Stored data entries:
* * * * * * *

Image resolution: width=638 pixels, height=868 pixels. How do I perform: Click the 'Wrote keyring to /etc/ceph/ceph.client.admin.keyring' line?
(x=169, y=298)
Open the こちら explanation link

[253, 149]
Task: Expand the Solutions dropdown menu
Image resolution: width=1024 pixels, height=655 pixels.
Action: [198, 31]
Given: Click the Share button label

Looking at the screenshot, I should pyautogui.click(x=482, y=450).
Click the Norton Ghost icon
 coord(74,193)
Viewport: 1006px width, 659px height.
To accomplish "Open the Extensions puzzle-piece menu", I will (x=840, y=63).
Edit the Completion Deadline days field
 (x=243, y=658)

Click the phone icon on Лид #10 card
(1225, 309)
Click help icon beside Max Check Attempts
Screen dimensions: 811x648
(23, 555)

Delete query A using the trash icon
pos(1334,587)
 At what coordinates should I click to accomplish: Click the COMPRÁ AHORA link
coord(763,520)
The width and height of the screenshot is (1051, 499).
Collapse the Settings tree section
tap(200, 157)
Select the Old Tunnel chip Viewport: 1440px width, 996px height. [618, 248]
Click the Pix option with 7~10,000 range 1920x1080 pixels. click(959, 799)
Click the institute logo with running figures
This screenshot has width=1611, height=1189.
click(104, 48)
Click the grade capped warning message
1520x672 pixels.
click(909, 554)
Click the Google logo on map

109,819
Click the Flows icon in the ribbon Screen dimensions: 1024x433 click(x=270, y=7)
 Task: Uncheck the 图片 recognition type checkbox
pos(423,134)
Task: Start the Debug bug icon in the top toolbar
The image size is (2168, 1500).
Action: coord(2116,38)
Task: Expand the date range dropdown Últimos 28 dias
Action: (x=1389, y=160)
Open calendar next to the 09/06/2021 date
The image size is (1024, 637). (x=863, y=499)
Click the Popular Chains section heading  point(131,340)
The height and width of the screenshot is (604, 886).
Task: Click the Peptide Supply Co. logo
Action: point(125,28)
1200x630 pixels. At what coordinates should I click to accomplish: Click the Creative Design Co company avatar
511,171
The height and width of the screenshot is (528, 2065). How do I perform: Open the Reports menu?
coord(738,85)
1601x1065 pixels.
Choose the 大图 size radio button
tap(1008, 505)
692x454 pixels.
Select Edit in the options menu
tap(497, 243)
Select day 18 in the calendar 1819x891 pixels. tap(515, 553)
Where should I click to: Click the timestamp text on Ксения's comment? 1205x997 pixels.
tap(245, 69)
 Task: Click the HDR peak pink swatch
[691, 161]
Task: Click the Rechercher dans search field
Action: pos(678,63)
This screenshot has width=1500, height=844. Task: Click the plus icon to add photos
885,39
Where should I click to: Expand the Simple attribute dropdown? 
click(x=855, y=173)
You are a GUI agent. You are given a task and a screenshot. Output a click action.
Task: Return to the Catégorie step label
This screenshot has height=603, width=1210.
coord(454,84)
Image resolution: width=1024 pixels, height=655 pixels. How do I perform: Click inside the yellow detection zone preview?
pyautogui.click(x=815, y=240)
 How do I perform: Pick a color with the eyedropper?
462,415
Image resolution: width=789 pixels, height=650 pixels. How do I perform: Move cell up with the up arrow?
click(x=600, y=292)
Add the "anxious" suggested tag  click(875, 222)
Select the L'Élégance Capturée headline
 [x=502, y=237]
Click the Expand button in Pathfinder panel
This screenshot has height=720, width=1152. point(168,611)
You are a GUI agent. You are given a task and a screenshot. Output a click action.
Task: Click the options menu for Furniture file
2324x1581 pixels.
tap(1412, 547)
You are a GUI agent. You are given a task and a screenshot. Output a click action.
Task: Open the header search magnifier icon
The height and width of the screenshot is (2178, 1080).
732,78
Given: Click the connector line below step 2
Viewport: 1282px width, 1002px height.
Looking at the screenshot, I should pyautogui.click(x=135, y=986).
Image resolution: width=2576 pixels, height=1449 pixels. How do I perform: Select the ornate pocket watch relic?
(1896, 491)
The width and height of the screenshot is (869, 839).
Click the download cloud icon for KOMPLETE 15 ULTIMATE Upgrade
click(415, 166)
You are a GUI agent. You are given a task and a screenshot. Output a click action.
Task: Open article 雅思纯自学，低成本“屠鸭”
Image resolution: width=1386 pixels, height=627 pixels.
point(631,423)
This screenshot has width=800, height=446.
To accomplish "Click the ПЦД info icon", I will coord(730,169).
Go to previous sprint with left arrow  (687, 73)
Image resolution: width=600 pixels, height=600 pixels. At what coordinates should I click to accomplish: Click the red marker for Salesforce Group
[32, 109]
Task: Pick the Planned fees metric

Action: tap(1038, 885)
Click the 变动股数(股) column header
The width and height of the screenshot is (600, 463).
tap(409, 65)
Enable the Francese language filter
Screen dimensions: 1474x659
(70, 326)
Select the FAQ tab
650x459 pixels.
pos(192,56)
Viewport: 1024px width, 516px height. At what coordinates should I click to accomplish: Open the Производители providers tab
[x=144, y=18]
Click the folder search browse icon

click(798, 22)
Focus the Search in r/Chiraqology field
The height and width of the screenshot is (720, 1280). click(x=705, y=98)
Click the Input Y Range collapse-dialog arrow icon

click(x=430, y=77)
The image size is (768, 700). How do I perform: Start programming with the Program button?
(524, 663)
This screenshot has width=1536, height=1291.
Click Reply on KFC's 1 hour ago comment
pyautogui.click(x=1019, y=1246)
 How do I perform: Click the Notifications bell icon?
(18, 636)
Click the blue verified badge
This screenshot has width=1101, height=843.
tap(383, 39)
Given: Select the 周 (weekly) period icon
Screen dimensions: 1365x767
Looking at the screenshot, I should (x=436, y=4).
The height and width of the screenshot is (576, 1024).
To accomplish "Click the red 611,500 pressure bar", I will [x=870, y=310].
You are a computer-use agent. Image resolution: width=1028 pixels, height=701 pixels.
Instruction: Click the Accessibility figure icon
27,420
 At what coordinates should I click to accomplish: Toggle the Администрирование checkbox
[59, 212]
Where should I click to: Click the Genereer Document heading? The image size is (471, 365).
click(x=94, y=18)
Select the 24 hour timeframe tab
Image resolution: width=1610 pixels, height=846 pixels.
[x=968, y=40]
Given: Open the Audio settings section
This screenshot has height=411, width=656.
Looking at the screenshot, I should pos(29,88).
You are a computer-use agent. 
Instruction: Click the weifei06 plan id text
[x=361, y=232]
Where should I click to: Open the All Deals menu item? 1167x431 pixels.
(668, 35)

* * * * * * *

_Work to complete_
Copy the data above in full, character for character.

_Expected answer_
Image resolution: width=638 pixels, height=868 pixels. How do I perform: Click the 'Wrote keyring to /etc/ceph/ceph.client.admin.keyring' line?
(x=169, y=298)
Open the こちら explanation link

[253, 149]
Task: Expand the Solutions dropdown menu
Image resolution: width=1024 pixels, height=655 pixels.
Action: [198, 31]
Given: Click the Share button label

Looking at the screenshot, I should pyautogui.click(x=482, y=450).
Click the Norton Ghost icon
 coord(74,193)
Viewport: 1006px width, 659px height.
To accomplish "Open the Extensions puzzle-piece menu", I will (x=840, y=63).
Edit the Completion Deadline days field
 (x=243, y=658)

Click the phone icon on Лид #10 card
(1225, 309)
Click help icon beside Max Check Attempts
Screen dimensions: 811x648
(23, 555)

Delete query A using the trash icon
pos(1334,587)
 At what coordinates should I click to accomplish: Click the COMPRÁ AHORA link
coord(763,520)
The width and height of the screenshot is (1051, 499).
Collapse the Settings tree section
tap(200, 157)
Select the Old Tunnel chip Viewport: 1440px width, 996px height. [618, 248]
Click the Pix option with 7~10,000 range 1920x1080 pixels. click(959, 799)
Click the institute logo with running figures
This screenshot has width=1611, height=1189.
click(104, 48)
Click the grade capped warning message
1520x672 pixels.
click(909, 554)
Click the Google logo on map

109,819
Click the Flows icon in the ribbon Screen dimensions: 1024x433 click(x=270, y=7)
 Task: Uncheck the 图片 recognition type checkbox
pos(423,134)
Task: Start the Debug bug icon in the top toolbar
The image size is (2168, 1500).
Action: coord(2116,38)
Task: Expand the date range dropdown Últimos 28 dias
Action: (x=1389, y=160)
Open calendar next to the 09/06/2021 date
The image size is (1024, 637). (x=863, y=499)
Click the Popular Chains section heading  point(131,340)
The height and width of the screenshot is (604, 886).
Task: Click the Peptide Supply Co. logo
Action: point(125,28)
1200x630 pixels. At what coordinates should I click to accomplish: Click the Creative Design Co company avatar
511,171
The height and width of the screenshot is (528, 2065). How do I perform: Open the Reports menu?
coord(738,85)
1601x1065 pixels.
Choose the 大图 size radio button
tap(1008, 505)
692x454 pixels.
Select Edit in the options menu
tap(497, 243)
Select day 18 in the calendar 1819x891 pixels. tap(515, 553)
Where should I click to: Click the timestamp text on Ксения's comment? 1205x997 pixels.
tap(245, 69)
 Task: Click the HDR peak pink swatch
[691, 161]
Task: Click the Rechercher dans search field
Action: pos(678,63)
This screenshot has width=1500, height=844. Task: Click the plus icon to add photos
885,39
Where should I click to: Expand the Simple attribute dropdown? 
click(x=855, y=173)
You are a GUI agent. You are given a task and a screenshot. Output a click action.
Task: Return to the Catégorie step label
This screenshot has height=603, width=1210.
coord(454,84)
Image resolution: width=1024 pixels, height=655 pixels. How do I perform: Click inside the yellow detection zone preview?
pyautogui.click(x=815, y=240)
 How do I perform: Pick a color with the eyedropper?
462,415
Image resolution: width=789 pixels, height=650 pixels. How do I perform: Move cell up with the up arrow?
click(x=600, y=292)
Add the "anxious" suggested tag  click(875, 222)
Select the L'Élégance Capturée headline
 [x=502, y=237]
Click the Expand button in Pathfinder panel
This screenshot has height=720, width=1152. point(168,611)
You are a GUI agent. You are given a task and a screenshot. Output a click action.
Task: Click the options menu for Furniture file
2324x1581 pixels.
tap(1412, 547)
You are a GUI agent. You are given a task and a screenshot. Output a click action.
Task: Open the header search magnifier icon
The height and width of the screenshot is (2178, 1080).
732,78
Given: Click the connector line below step 2
Viewport: 1282px width, 1002px height.
Looking at the screenshot, I should pyautogui.click(x=135, y=986).
Image resolution: width=2576 pixels, height=1449 pixels. How do I perform: Select the ornate pocket watch relic?
(1896, 491)
The width and height of the screenshot is (869, 839).
Click the download cloud icon for KOMPLETE 15 ULTIMATE Upgrade
click(415, 166)
You are a GUI agent. You are given a task and a screenshot. Output a click action.
Task: Open article 雅思纯自学，低成本“屠鸭”
Image resolution: width=1386 pixels, height=627 pixels.
point(631,423)
This screenshot has width=800, height=446.
To accomplish "Click the ПЦД info icon", I will coord(730,169).
Go to previous sprint with left arrow  (687, 73)
Image resolution: width=600 pixels, height=600 pixels. At what coordinates should I click to accomplish: Click the red marker for Salesforce Group
[32, 109]
Task: Pick the Planned fees metric

Action: tap(1038, 885)
Click the 变动股数(股) column header
The width and height of the screenshot is (600, 463).
tap(409, 65)
Enable the Francese language filter
Screen dimensions: 1474x659
(70, 326)
Select the FAQ tab
650x459 pixels.
pos(192,56)
Viewport: 1024px width, 516px height. At what coordinates should I click to accomplish: Open the Производители providers tab
[x=144, y=18]
Click the folder search browse icon

click(798, 22)
Focus the Search in r/Chiraqology field
The height and width of the screenshot is (720, 1280). click(x=705, y=98)
Click the Input Y Range collapse-dialog arrow icon

click(x=430, y=77)
The image size is (768, 700). How do I perform: Start programming with the Program button?
(524, 663)
This screenshot has width=1536, height=1291.
Click Reply on KFC's 1 hour ago comment
pyautogui.click(x=1019, y=1246)
 How do I perform: Click the Notifications bell icon?
(18, 636)
Click the blue verified badge
This screenshot has width=1101, height=843.
tap(383, 39)
Given: Select the 周 (weekly) period icon
Screen dimensions: 1365x767
Looking at the screenshot, I should (x=436, y=4).
The height and width of the screenshot is (576, 1024).
To accomplish "Click the red 611,500 pressure bar", I will [x=870, y=310].
You are a computer-use agent. Image resolution: width=1028 pixels, height=701 pixels.
Instruction: Click the Accessibility figure icon
27,420
 At what coordinates should I click to accomplish: Toggle the Администрирование checkbox
[59, 212]
Where should I click to: Click the Genereer Document heading? The image size is (471, 365).
click(x=94, y=18)
Select the 24 hour timeframe tab
Image resolution: width=1610 pixels, height=846 pixels.
[x=968, y=40]
Given: Open the Audio settings section
This screenshot has height=411, width=656.
Looking at the screenshot, I should pos(29,88).
You are a computer-use agent. 
Instruction: Click the weifei06 plan id text
[x=361, y=232]
Where should I click to: Open the All Deals menu item? 1167x431 pixels.
(668, 35)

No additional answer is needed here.